**What to produce**. Retype all the records with nothing changed.

**Supplied data**.
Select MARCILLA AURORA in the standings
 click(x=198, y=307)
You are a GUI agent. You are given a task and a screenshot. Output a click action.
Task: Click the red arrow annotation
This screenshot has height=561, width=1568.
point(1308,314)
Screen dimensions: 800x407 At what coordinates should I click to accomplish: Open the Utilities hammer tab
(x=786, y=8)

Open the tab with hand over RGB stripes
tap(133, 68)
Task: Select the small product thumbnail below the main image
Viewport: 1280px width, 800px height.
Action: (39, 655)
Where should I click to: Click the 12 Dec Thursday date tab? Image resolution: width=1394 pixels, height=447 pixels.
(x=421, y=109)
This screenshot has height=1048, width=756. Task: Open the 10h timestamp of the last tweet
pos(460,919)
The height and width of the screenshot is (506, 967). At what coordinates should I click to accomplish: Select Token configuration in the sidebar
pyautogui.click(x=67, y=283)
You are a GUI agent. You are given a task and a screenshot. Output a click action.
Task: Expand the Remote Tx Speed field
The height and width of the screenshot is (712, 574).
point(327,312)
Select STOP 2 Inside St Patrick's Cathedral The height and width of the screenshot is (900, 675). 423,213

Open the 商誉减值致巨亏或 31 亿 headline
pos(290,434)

**The answer**.
Select MARCILLA AURORA in the standings
 click(x=198, y=307)
You are a GUI agent. You are given a task and a screenshot. Output a click action.
Task: Click the red arrow annotation
This screenshot has height=561, width=1568.
point(1308,314)
Screen dimensions: 800x407 At what coordinates should I click to accomplish: Open the Utilities hammer tab
(x=786, y=8)

Open the tab with hand over RGB stripes
tap(133, 68)
Task: Select the small product thumbnail below the main image
Viewport: 1280px width, 800px height.
Action: (39, 655)
Where should I click to: Click the 12 Dec Thursday date tab? Image resolution: width=1394 pixels, height=447 pixels.
(x=421, y=109)
This screenshot has height=1048, width=756. Task: Open the 10h timestamp of the last tweet
pos(460,919)
The height and width of the screenshot is (506, 967). At what coordinates should I click to accomplish: Select Token configuration in the sidebar
pyautogui.click(x=67, y=283)
You are a GUI agent. You are given a task and a screenshot. Output a click action.
Task: Expand the Remote Tx Speed field
The height and width of the screenshot is (712, 574).
point(327,312)
Select STOP 2 Inside St Patrick's Cathedral The height and width of the screenshot is (900, 675). 423,213

Open the 商誉减值致巨亏或 31 亿 headline
pos(290,434)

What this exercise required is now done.